** START OF Excerpt **
I
Mr. Crosby's article 1 on Shakespeare's attitude toward the working
classes suggested to me the idea of also expressing my own
long-established opinion about the works of Shakespeare, in direct
opposition, as it is, to that established in all the whole European
world. Calling to mind all the struggle of doubt and
self-deceit,—efforts to attune myself to Shakespeare—which I went
through owing to my complete disagreement with this universal
adulation, and, presuming that many have experienced and are
experiencing the same, I think that it may not be unprofitable to
express definitely and frankly this view of mine, opposed to that
of the majority, and the more so as the conclusions to which I
came, when examining the causes of my disagreement with the
universally established opinion, are, it seems to me, not without
interest and significance.
My disagreement with the established opinion about Shakespeare is
not the result of an accidental frame of mind, nor of a
light-minded attitude toward the matter, but is the outcome of many
years' repeated and insistent endeavors to harmonize my own views
of Shakespeare with those established amongst all civilized men of
the Christian world.
I remember the astonishment I felt when I first read Shakespeare. I
expected to receive a powerful esthetic pleasure, but having read,
one after the other, works regarded as his best: "King Lear,"
** END OF Excerpt **
** START OF Record list **
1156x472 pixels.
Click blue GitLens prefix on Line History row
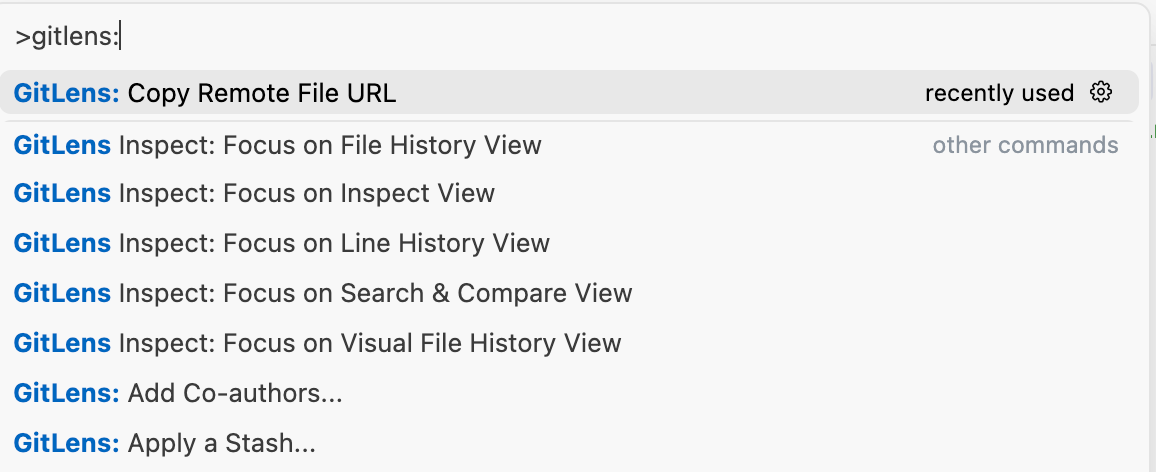pos(62,243)
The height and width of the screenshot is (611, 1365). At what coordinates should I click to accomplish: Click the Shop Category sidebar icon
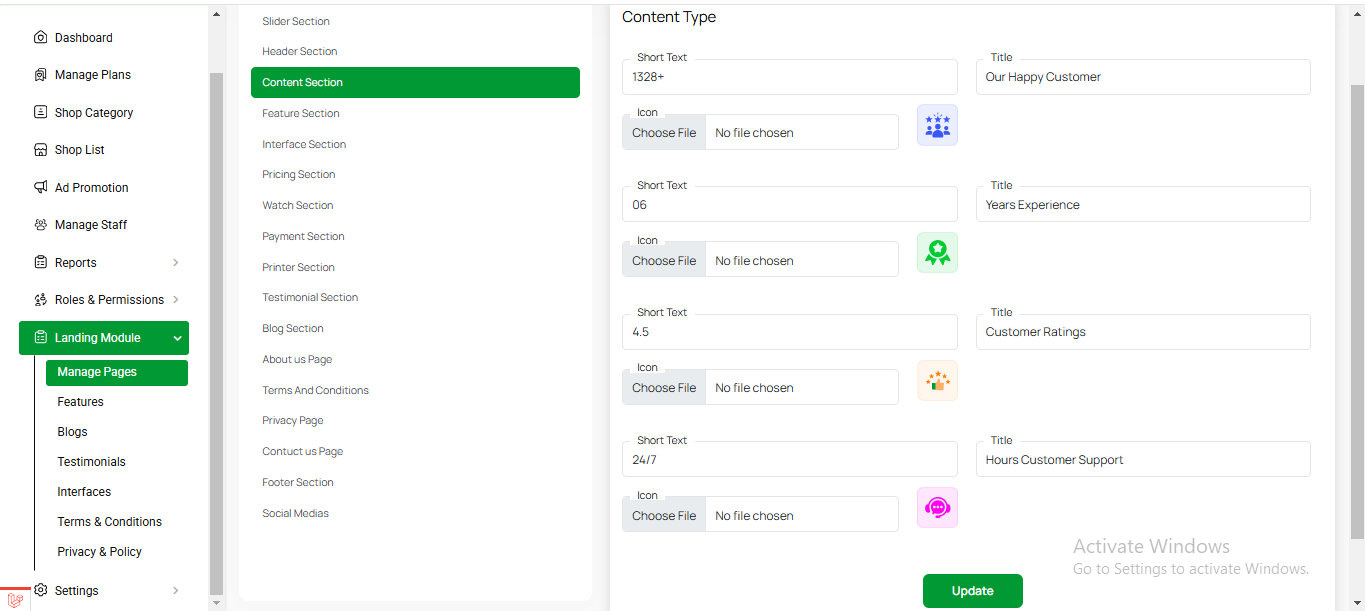pos(40,113)
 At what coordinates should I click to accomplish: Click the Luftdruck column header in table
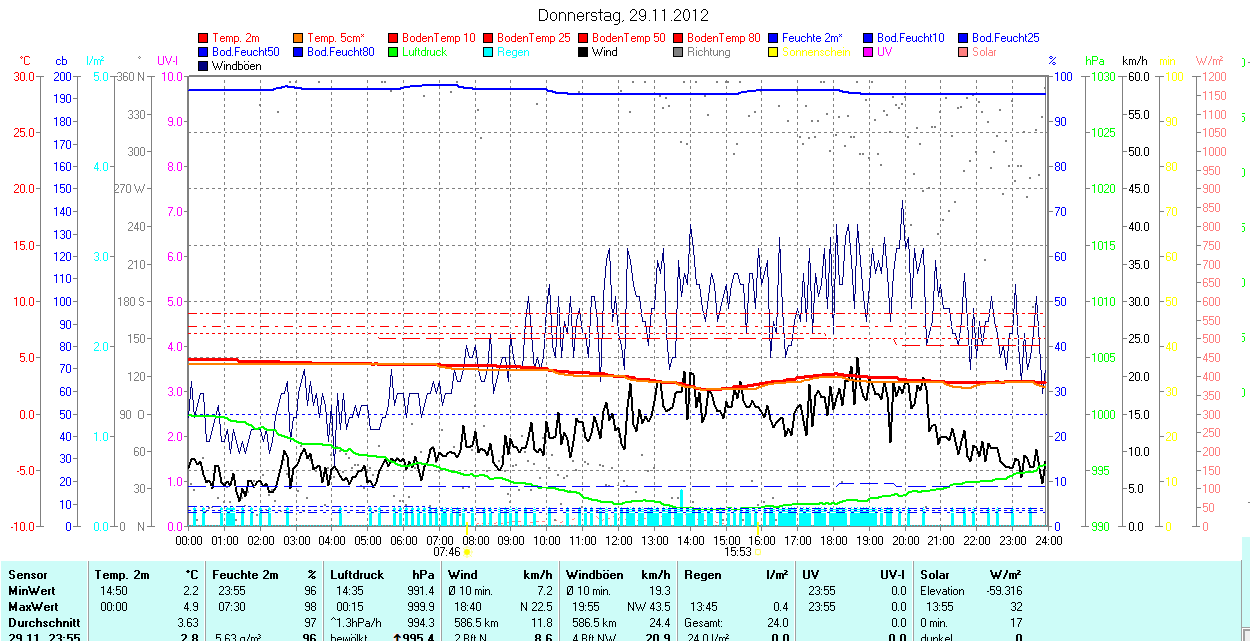click(355, 575)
** END OF Record list **
→ **Requests**:
A: Retype the Shakespeare excerpt from "My disagreement with the established" down to "the Christian world.", keeping every word and mark unchanged.
B: Can you write out the entries again, requests included, from their start down to the line containing "pos(40,113)", with every coordinate in the answers multiplied by 2.15 and rounded to a whole number, halves rounding up? Give only those lines, and leave out the pictures.

→ **In response**:
A:
My disagreement with the established opinion about Shakespeare is
not the result of an accidental frame of mind, nor of a
light-minded attitude toward the matter, but is the outcome of many
years' repeated and insistent endeavors to harmonize my own views
of Shakespeare with those established amongst all civilized men of
the Christian world.

B:
1156x472 pixels.
Click blue GitLens prefix on Line History row
pos(133,522)
The height and width of the screenshot is (611, 1365). At what coordinates should I click to accomplish: Click the Shop Category sidebar icon
pos(86,243)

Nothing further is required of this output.